**Task directions**
Please reproduce the items below word for word, from the very first line through the line containing "Action: point(63,72)", including that line.

**Records to use**

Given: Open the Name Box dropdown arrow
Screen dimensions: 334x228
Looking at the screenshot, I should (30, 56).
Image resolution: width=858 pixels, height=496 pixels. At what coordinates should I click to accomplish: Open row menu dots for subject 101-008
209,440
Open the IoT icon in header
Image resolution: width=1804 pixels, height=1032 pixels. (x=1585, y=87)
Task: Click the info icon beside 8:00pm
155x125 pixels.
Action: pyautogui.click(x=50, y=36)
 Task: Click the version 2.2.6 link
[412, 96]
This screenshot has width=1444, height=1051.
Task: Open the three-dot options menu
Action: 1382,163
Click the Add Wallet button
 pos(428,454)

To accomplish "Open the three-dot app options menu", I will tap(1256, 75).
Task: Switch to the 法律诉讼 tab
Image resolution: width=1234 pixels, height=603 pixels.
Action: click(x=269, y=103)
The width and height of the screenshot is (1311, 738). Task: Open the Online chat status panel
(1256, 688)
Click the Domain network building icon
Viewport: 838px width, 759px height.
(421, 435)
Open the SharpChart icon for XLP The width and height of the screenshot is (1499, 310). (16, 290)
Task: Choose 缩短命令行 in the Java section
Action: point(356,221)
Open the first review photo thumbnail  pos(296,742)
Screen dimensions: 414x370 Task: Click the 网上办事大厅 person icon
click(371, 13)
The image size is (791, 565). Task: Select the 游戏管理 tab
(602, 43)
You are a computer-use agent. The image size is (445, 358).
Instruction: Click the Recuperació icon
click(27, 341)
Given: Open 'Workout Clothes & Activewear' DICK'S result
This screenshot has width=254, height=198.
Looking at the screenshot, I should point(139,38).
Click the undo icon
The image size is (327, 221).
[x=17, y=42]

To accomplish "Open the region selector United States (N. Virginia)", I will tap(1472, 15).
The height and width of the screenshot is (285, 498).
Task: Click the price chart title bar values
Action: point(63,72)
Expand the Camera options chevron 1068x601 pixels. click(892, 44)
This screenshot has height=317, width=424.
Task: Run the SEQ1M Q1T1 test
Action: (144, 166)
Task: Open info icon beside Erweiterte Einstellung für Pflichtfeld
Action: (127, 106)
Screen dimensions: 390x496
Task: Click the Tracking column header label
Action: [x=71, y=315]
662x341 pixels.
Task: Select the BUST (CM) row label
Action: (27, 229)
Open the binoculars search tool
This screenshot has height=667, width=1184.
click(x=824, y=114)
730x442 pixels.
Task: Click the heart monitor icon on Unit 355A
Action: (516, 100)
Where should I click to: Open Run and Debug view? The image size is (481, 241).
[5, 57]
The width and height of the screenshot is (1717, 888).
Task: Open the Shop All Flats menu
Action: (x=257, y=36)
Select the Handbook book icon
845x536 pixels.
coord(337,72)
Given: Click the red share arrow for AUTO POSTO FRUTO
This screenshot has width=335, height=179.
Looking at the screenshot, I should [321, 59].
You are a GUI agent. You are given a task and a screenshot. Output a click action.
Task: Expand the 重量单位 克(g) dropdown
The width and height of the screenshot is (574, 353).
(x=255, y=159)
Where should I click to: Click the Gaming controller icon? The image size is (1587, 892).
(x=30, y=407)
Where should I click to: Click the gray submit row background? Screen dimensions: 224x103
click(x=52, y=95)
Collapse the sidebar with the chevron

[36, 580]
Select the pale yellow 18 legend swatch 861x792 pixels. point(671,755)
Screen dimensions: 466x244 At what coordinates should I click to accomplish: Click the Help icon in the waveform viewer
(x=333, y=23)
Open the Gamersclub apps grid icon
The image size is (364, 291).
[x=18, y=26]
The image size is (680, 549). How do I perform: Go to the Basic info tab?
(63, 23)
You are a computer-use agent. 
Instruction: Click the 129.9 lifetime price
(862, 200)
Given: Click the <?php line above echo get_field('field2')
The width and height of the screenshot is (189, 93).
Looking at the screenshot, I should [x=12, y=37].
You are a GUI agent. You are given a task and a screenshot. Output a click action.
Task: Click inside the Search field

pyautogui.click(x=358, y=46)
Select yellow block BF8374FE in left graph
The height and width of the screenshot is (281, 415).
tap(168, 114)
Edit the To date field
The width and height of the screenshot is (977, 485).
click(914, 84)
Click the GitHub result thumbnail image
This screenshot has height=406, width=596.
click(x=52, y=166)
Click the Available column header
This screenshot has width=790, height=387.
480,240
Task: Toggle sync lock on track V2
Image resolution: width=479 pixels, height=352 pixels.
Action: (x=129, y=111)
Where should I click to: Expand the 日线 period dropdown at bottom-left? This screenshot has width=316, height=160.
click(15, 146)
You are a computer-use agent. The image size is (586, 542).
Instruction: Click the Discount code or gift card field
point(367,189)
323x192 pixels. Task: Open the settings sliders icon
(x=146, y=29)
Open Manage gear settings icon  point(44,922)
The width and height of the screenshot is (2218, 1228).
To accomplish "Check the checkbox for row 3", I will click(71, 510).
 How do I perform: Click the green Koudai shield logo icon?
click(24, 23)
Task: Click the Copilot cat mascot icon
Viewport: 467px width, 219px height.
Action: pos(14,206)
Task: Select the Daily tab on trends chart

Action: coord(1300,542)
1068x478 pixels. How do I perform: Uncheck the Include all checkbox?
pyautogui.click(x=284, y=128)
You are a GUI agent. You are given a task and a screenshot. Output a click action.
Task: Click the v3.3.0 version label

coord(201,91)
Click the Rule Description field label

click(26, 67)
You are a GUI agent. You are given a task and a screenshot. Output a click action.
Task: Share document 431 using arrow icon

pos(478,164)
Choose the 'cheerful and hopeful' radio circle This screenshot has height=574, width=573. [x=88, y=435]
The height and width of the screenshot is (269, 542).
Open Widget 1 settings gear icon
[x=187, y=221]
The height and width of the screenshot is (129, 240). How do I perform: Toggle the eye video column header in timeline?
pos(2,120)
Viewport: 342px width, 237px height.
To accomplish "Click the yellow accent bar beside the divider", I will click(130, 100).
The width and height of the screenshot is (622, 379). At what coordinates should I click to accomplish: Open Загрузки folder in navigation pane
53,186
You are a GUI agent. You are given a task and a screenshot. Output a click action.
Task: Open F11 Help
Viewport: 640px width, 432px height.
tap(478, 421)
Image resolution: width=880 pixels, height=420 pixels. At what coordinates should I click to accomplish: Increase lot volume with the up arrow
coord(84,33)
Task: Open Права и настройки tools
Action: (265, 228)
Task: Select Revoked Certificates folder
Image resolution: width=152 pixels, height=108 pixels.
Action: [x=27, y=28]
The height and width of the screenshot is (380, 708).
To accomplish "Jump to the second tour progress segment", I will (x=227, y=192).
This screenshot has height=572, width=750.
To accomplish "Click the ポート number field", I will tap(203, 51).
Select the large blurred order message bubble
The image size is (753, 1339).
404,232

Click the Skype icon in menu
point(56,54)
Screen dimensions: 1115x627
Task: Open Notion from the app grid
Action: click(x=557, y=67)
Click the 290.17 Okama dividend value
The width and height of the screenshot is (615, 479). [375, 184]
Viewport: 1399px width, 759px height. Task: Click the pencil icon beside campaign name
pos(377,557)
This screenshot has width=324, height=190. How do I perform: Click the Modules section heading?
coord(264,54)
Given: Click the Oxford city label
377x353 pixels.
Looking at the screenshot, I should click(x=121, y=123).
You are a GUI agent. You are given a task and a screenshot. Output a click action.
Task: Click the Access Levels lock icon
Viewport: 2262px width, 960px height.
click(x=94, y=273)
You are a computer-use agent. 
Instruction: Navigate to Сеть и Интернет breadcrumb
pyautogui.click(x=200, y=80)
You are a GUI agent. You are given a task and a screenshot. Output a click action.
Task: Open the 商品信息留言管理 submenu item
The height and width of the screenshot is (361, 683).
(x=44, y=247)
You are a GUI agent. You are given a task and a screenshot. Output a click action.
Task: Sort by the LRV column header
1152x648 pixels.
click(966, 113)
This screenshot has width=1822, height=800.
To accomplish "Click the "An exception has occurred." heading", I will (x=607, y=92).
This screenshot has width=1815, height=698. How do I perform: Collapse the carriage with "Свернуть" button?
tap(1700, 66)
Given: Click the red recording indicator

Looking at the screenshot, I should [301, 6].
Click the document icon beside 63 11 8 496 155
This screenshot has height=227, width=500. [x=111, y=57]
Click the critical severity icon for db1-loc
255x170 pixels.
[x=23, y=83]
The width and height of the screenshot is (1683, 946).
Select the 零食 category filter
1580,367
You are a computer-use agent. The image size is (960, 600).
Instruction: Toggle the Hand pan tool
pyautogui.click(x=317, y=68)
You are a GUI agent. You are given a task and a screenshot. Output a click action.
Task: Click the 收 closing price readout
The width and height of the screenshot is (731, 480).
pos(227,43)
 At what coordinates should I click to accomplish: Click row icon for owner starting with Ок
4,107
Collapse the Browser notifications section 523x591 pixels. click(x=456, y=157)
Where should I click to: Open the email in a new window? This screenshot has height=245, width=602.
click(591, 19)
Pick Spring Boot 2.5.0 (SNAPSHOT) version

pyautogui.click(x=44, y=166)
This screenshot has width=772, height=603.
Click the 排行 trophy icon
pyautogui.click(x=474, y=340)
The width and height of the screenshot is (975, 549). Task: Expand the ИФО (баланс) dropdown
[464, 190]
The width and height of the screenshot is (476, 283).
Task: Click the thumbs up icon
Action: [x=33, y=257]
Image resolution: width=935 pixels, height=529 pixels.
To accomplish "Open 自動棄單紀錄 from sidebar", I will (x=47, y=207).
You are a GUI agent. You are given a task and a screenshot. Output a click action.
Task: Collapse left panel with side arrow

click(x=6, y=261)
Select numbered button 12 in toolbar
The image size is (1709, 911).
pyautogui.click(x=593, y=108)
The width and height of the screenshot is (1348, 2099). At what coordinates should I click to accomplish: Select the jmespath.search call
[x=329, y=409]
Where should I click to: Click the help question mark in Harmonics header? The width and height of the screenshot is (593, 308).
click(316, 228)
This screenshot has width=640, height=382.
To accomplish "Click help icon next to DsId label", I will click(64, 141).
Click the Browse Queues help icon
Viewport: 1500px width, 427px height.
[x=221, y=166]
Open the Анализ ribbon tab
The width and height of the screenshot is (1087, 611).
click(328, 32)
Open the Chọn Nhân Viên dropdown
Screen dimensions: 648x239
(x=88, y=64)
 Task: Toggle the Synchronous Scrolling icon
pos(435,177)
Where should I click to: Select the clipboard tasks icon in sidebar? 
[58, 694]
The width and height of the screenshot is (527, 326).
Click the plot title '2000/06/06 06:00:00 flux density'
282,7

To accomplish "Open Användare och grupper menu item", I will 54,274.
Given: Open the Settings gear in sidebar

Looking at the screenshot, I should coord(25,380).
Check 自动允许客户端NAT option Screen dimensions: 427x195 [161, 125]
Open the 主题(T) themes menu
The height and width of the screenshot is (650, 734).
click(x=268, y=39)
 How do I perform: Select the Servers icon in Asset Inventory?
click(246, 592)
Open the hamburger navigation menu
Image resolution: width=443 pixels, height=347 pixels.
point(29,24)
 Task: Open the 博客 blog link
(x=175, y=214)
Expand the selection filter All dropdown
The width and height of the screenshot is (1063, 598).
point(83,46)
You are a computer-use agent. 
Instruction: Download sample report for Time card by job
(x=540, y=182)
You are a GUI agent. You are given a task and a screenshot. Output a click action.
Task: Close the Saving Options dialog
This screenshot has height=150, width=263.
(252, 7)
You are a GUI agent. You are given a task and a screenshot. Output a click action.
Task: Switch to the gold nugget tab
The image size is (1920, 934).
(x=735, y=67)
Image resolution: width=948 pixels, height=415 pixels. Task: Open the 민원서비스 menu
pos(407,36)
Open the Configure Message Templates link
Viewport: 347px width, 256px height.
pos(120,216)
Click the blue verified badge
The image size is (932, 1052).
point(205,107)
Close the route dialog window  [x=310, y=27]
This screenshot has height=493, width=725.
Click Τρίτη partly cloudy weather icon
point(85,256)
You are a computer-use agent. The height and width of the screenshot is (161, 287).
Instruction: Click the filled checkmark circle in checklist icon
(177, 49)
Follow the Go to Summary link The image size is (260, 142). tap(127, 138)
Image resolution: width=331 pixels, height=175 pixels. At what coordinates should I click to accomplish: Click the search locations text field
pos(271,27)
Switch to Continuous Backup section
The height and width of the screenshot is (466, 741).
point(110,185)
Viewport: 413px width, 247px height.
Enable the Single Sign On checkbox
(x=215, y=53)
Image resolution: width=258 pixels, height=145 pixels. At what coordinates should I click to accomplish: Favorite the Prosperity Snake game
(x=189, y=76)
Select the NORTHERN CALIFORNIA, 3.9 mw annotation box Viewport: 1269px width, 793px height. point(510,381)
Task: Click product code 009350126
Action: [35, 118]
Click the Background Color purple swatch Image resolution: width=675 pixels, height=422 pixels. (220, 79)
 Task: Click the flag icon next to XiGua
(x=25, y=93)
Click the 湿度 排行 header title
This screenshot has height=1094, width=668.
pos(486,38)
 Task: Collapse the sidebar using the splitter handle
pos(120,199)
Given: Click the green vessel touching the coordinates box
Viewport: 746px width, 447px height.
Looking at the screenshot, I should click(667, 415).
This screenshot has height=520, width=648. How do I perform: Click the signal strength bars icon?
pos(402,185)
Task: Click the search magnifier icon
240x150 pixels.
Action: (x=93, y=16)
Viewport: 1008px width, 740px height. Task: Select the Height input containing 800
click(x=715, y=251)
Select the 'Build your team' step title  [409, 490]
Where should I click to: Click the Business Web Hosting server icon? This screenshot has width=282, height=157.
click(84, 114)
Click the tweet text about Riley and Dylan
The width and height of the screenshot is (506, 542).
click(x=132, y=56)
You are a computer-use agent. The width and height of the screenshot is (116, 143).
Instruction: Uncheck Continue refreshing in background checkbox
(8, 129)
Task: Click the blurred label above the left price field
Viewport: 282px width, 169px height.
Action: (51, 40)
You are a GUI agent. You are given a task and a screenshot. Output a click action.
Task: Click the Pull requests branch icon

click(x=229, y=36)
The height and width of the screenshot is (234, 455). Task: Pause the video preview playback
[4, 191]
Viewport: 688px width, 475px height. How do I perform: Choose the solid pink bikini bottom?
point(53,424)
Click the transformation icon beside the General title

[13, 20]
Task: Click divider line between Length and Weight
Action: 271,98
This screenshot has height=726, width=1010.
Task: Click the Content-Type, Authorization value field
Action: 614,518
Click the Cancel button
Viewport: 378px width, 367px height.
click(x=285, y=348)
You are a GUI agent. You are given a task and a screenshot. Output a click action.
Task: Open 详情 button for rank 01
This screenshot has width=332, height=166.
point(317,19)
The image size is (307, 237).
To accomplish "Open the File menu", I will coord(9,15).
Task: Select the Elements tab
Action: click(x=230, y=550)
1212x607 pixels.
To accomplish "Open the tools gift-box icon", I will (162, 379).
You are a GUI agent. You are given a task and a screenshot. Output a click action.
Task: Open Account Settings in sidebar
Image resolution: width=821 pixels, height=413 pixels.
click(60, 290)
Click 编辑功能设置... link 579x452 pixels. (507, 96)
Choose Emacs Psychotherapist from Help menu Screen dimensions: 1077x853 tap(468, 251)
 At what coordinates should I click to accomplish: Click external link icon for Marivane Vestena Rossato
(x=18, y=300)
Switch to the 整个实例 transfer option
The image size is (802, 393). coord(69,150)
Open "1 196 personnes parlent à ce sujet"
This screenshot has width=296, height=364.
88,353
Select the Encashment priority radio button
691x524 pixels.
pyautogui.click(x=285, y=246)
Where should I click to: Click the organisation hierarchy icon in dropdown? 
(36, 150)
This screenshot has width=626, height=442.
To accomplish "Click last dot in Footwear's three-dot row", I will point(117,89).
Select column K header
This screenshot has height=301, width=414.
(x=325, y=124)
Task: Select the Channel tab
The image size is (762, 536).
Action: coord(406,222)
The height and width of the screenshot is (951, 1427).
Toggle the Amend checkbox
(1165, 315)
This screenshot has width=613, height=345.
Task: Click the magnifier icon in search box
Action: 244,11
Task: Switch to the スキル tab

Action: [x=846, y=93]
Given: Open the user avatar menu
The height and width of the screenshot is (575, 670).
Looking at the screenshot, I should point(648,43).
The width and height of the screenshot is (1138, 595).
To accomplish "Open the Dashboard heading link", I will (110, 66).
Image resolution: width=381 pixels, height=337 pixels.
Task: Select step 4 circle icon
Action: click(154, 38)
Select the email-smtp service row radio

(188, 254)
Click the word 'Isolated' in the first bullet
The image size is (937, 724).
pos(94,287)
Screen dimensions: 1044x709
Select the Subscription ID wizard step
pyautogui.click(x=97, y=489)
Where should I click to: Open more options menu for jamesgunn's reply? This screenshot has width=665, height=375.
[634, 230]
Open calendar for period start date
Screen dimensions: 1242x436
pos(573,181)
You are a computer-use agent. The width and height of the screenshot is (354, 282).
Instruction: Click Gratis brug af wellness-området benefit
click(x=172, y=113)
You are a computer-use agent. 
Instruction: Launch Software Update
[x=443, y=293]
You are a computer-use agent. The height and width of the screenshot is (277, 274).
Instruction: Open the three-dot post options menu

**Answer to the task**
Given: Open the Name Box dropdown arrow
Screen dimensions: 334x228
Looking at the screenshot, I should (30, 56).
Image resolution: width=858 pixels, height=496 pixels. At what coordinates should I click to accomplish: Open row menu dots for subject 101-008
209,440
Open the IoT icon in header
Image resolution: width=1804 pixels, height=1032 pixels. (x=1585, y=87)
Task: Click the info icon beside 8:00pm
155x125 pixels.
Action: pyautogui.click(x=50, y=36)
 Task: Click the version 2.2.6 link
[412, 96]
This screenshot has width=1444, height=1051.
Task: Open the three-dot options menu
Action: 1382,163
Click the Add Wallet button
 pos(428,454)

To accomplish "Open the three-dot app options menu", I will tap(1256, 75).
Task: Switch to the 法律诉讼 tab
Image resolution: width=1234 pixels, height=603 pixels.
Action: click(x=269, y=103)
The width and height of the screenshot is (1311, 738). Task: Open the Online chat status panel
(1256, 688)
Click the Domain network building icon
Viewport: 838px width, 759px height.
(421, 435)
Open the SharpChart icon for XLP The width and height of the screenshot is (1499, 310). (16, 290)
Task: Choose 缩短命令行 in the Java section
Action: point(356,221)
Open the first review photo thumbnail  pos(296,742)
Screen dimensions: 414x370 Task: Click the 网上办事大厅 person icon
click(371, 13)
The image size is (791, 565). Task: Select the 游戏管理 tab
(602, 43)
You are a computer-use agent. The image size is (445, 358).
Instruction: Click the Recuperació icon
click(27, 341)
Given: Open 'Workout Clothes & Activewear' DICK'S result
This screenshot has width=254, height=198.
Looking at the screenshot, I should point(139,38).
Click the undo icon
The image size is (327, 221).
[x=17, y=42]

To accomplish "Open the region selector United States (N. Virginia)", I will tap(1472, 15).
The height and width of the screenshot is (285, 498).
Task: Click the price chart title bar values
Action: point(63,72)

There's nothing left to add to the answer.